Alle 14:40 di giovedì 14 maggio, il cielo sopra Iseo si è oscurato in pochi minuti. Quel pomeriggio, nel cuore del basso Sebino e della Franciacorta, un temporale violento ha colto di sorpresa chi credeva di aver già archiviato l’inverno. Non era solo pioggia: grandine grossa come nocciole ha martellato i vigneti, mentre raffiche di vento spezzavano rami e scoperchiavano tetti. A Brescia e dintorni, la pioggia non dava tregua, trasformando strade e campi in specchi d’acqua. Il paesaggio, solitamente calmo e ordinato, ora porta i segni di questa furia improvvisa.

Grandine e vento, il mix che ha colpito la Lombardia

Non è stata solo pioggia, ma una vera grandinata a tormentare la bassa Brescia e la Valcamonica, a pochi giorni dall’evento simile dell’11 maggio. Stavolta i chicchi erano più piccoli, ma il vento forte proveniente da Orobie e Alpi bresciane ha trascinato la grandine in modo obliquo, scaraventandola con forza su piante, facciate di case e finestre. Il risultato? Una sorta di assalto che ha aumentato il rischio di danni strutturali e di perdite per le colture agricole.

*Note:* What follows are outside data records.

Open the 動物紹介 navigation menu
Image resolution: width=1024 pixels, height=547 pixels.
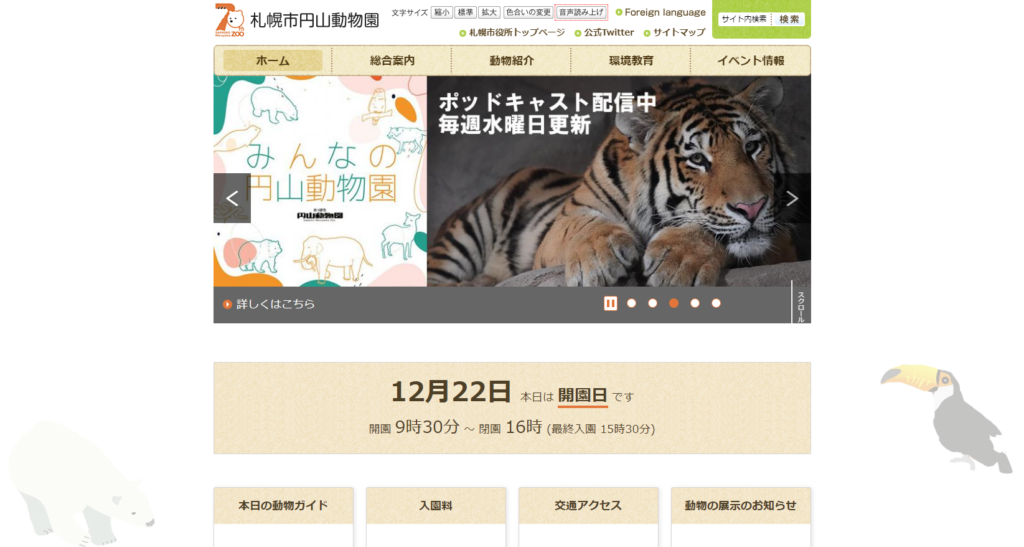point(511,61)
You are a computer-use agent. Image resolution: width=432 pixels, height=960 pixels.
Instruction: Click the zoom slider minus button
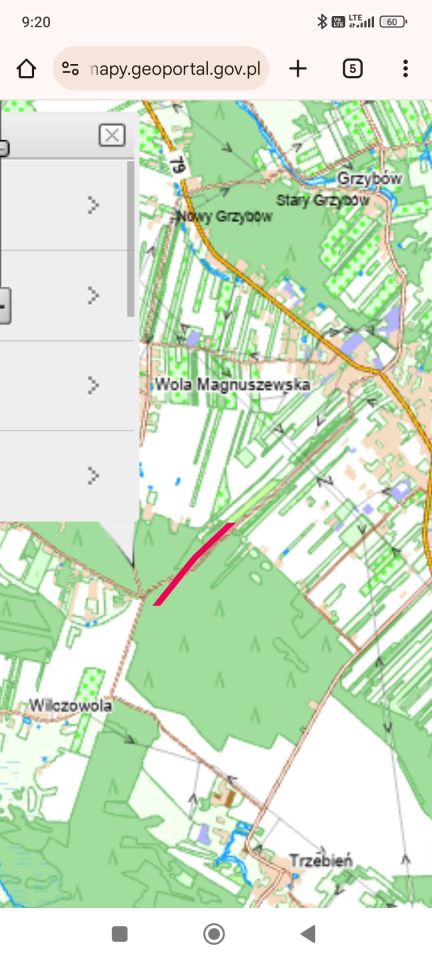pos(4,306)
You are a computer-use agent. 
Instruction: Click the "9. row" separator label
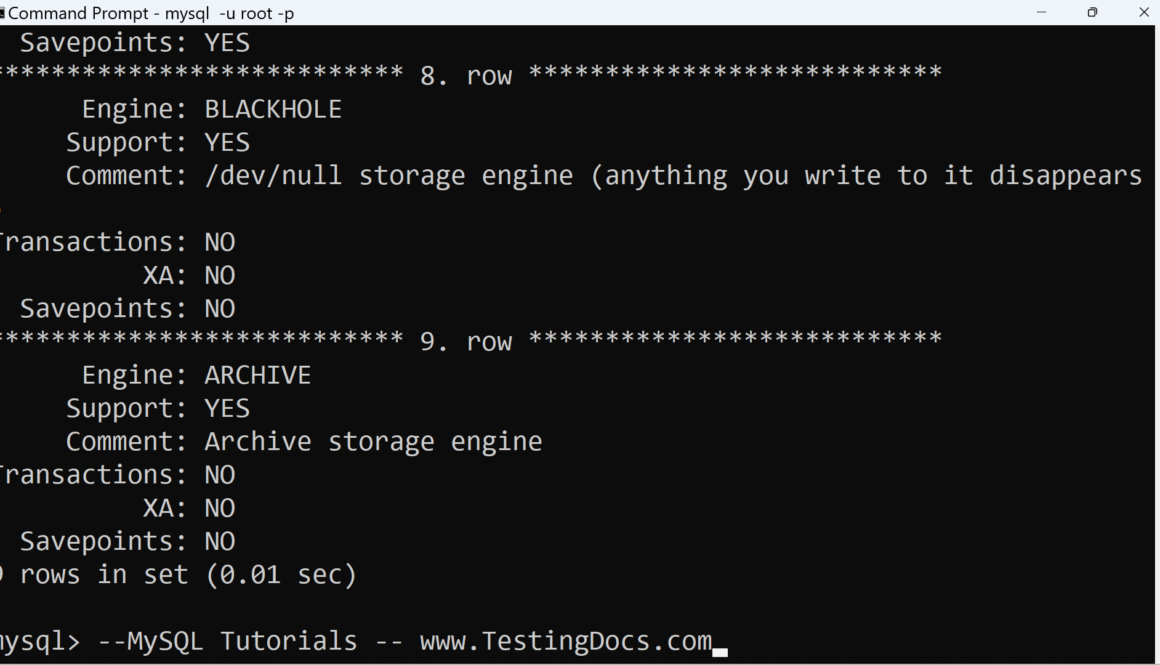[x=466, y=342]
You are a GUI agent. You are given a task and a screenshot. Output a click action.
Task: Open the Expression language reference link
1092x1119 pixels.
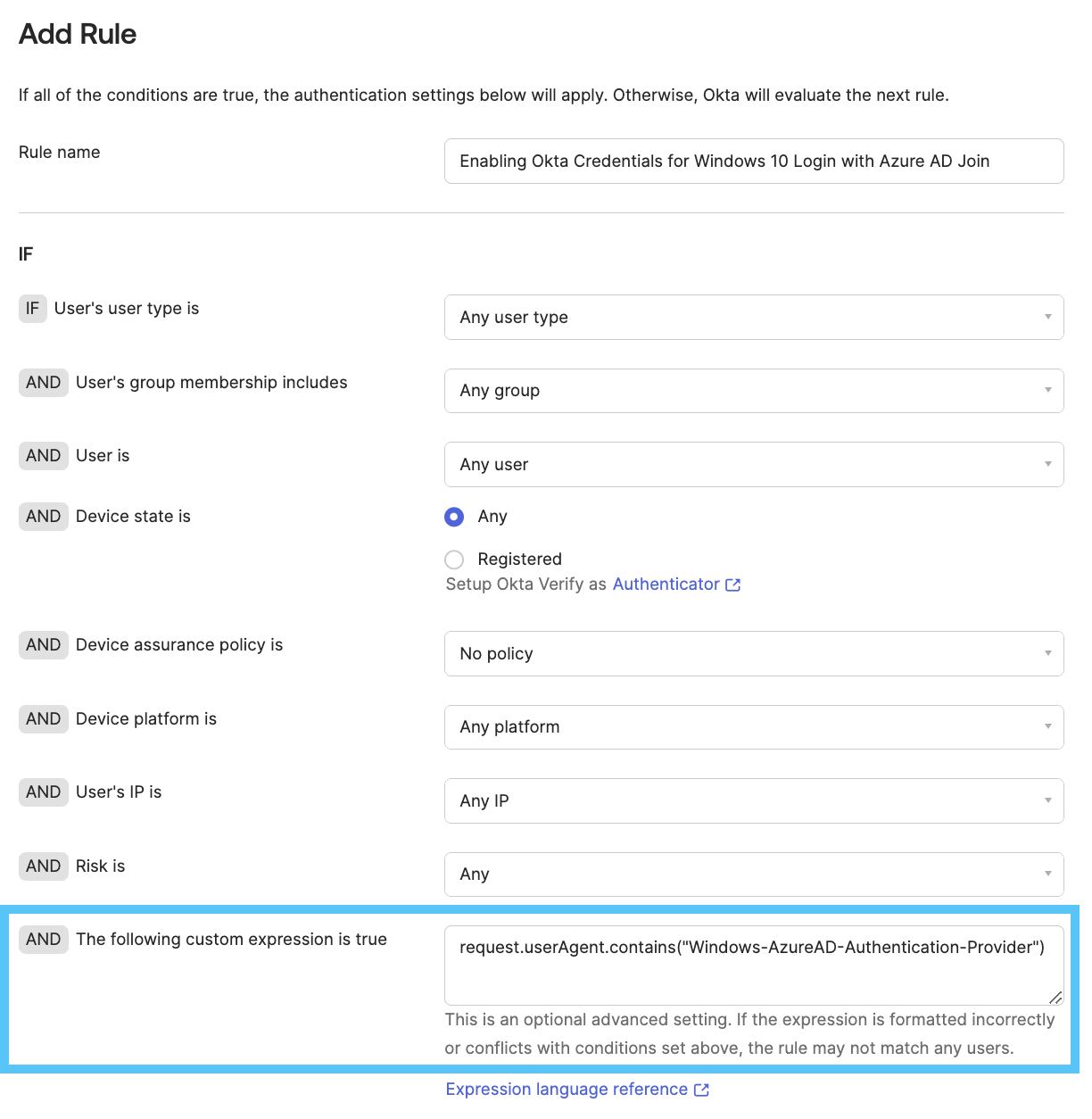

La pioggia, unita a raffiche intense, ha reso la situazione particolarmente complicata. Il vento ha cambiato la traiettoria della grandine, trasformando un temporale ordinario in un evento capace di provocare disagi e danni importanti.

Franciacorta, i vigneti sotto assedio

A pagare il prezzo più alto sono i vigneti della Franciacorta, proprio nel momento delicato della loro crescita. Pioggia forte, vento e grandine hanno messo a dura prova le coltivazioni, costringendo gli agricoltori a seguire con ansia l’evolversi degli eventi. La paura è che la produzione vinicola, pilastro economico e culturale della zona, possa risentirne seriamente.

I vigneti sono particolarmente vulnerabili in questa fase dell’anno e la grandinata del 14 maggio si somma a quella di pochi giorni fa. Anche orti e campi vicini hanno subito danni, con perdite di produzione che in alcuni casi superano il 40%. L’intero comparto agricolo resta sotto stretta osservazione, mentre si valutano i danni e si pianificano interventi per il recupero.

Questo episodio conferma quanto il territorio sia sempre più esposto a fenomeni meteorologici estremi, che mettono a rischio tradizioni agricole consolidate da tempo. Le ricadute economiche e ambientali si profilano come una sfida sempre più difficile per le comunità di Franciacorta e dintorni.